Product monitoring is a key issue to guarantee product quality in-line, and not by testing at the end of the process, as required by the Guidance for Industry PAT issued by the FDA about two decades ago. Particularly interesting are those techniques that allow the evolution of the product (temperature and residual moisture content) to be monitored in a non-invasive way, without interfering with the process itself. Through-Vial Impedance Spectroscopy (TVIS) was used by Pandya et al. [5] to track the ice sublimation stage, focusing on the change in the shape of the sublimation interface over time and the identification of the end point of primary drying. Always in the field of primary drying, Emteborg et al. [6] used an infrared (IR) thermocamera, placed outside the dryer chamber, to monitor product temperature in a non-invasive way, both at the top surface and vertically, by using custom-made cuvettes, with a Ge window placed close to an IR mirror having a 45° angle. Leys et al. [7] focused on the secondary drying stage, using near-infrared (NIR) spectroscopy, coupled with a PLS-based model, to track the residual moisture of the product vs. time, thus investigating the desorption kinetics and the effect of the operating conditions on the secondary drying stage. Moreover, the researchers pointed out that in the unit used for this study, where a continuous spin freeze-drying process is carried out, using high cooling rates in the freezing stage results in a higher desorption rate, due to the formation of smaller ice crystals.
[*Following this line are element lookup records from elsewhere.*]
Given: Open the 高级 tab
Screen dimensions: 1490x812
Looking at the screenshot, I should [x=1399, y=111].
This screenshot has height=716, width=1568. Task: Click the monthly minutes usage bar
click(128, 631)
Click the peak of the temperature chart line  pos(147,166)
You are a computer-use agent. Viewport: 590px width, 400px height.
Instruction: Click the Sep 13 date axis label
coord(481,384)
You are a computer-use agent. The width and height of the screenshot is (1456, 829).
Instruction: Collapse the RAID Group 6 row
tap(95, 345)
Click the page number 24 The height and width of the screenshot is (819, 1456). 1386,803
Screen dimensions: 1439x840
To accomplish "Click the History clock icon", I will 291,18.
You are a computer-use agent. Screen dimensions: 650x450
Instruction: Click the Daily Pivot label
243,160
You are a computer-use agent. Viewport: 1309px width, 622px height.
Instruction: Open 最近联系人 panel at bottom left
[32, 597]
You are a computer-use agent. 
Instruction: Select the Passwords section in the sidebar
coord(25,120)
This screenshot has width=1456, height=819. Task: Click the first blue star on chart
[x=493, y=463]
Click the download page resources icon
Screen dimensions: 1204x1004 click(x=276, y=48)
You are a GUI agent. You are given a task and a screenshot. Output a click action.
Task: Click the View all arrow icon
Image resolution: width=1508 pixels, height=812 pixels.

With respect to the freezing process, which has a substantial impact on the following drying stages as the structure of the dried product relates to the disappearance of the ice crystals, vacuum surface-induced freezing (VISF) was shown by Harguindeguy et al. [8] to promote ice nucleation in the batch at the same time, thus removing the main sources of batch inhomogeneity, both in the case of vials placed over the shelf and in the case of vials being suspended. An IR thermocamera placed inside the drying chamber is used to evaluate the freezing front temperature and its change over time, thus enabling the use of simple models to estimate the distribution of ice crystals. Regis et al. [9] investigated the effect of hydrophilic or hydrophobic inner coatings, pointing out that hydrophobic coatings promoted blow-up and boiling phenomena, while hydrophilic coatings could increase fogging, in all cases resulting in unacceptable aesthetic features in the product. The addition of a surfactant, with a degassing step before VISF, is shown to avoid boiling and bubbling. Nuytten et al. [10] and Lammens et al. [11] investigated spin freezing as a first step in a continuous process for unit doses. A mechanistic model proposed in [10] was used to set and control the vial temperature during freezing, and the impact of the process on the pore size distribution and, finally, on the resistance to mass transfer during primary drying was investigated in [11]. A higher spin-freezing rate results in small lamellar pores, with a low tortuosity structure, while the opposite is obtained at a low spin-freezing rate, with larger, more spherical pores. This is a critical issue as the porous structure has a substantial impact on the drying stages, in particular on the drying kinetics, as shown by Thomik et al. [12], who determined pore structures through micro-computed tomography (μCT), and drying kinetics were obtained through neutron radiographic imaging.

As a concluding remark, we hope that this Special Issue will contribute to highlighting some of the most relevant innovations in the field of freeze-drying of pharmaceutical products, with particular reference to process optimization and monitoring, in order to reduce its cost and guarantee the quality of the final product.